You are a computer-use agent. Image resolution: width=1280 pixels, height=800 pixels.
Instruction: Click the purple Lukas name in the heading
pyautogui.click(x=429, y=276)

------

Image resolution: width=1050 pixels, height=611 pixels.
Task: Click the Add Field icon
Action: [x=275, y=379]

------

Reproduce the rows verbatim, starting with the line that contains "Image resolution: width=1050" and ending after the line that contains "Action: [x=275, y=379]". Include both of those lines and output nothing else.

Image resolution: width=1050 pixels, height=611 pixels.
Task: Click the Add Field icon
Action: [x=275, y=379]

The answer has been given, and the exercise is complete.